# Problem to solve:
Can you return, word for word, the lines from the one containing "Image resolution: width=603" through the final line of the data entries, both ends included, and leave the pictures out?

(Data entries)
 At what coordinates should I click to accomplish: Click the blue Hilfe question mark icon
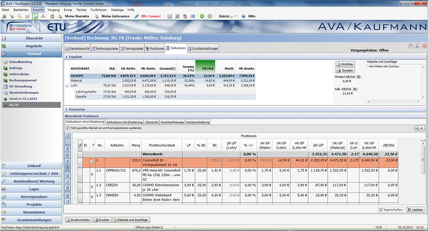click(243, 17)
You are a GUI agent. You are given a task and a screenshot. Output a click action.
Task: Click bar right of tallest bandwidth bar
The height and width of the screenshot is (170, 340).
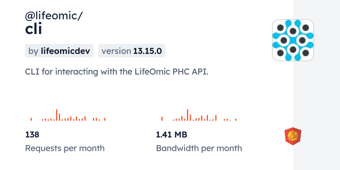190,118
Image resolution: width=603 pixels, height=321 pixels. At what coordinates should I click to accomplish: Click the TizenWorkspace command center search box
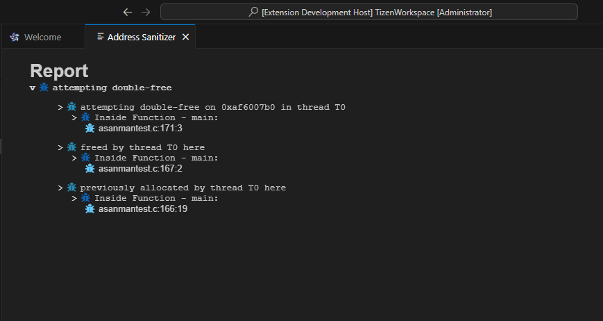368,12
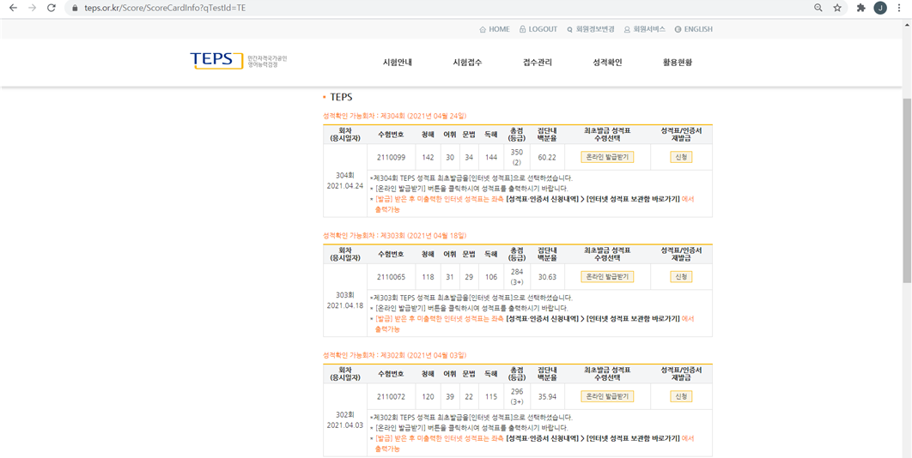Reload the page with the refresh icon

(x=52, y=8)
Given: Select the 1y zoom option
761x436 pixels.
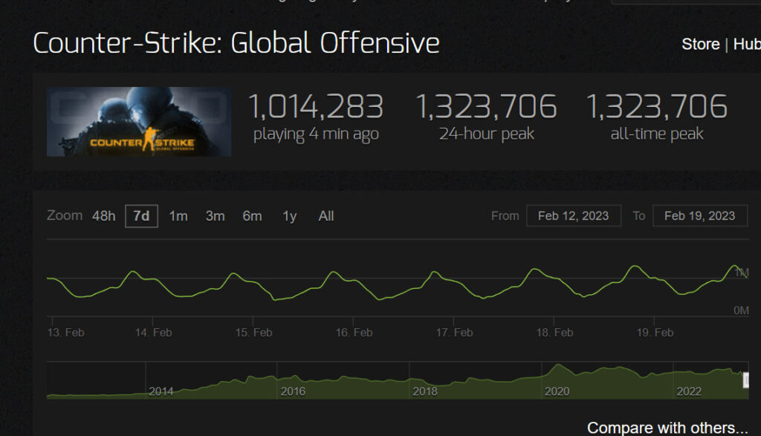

# Task output:
Image resolution: width=603 pixels, height=321 pixels. At what coordinates should I click to accomplish: Click the TizenWorkspace command center search box
368,12
Reload the page with the refresh icon

(x=52, y=8)
Given: Select the 1y zoom option
761x436 pixels.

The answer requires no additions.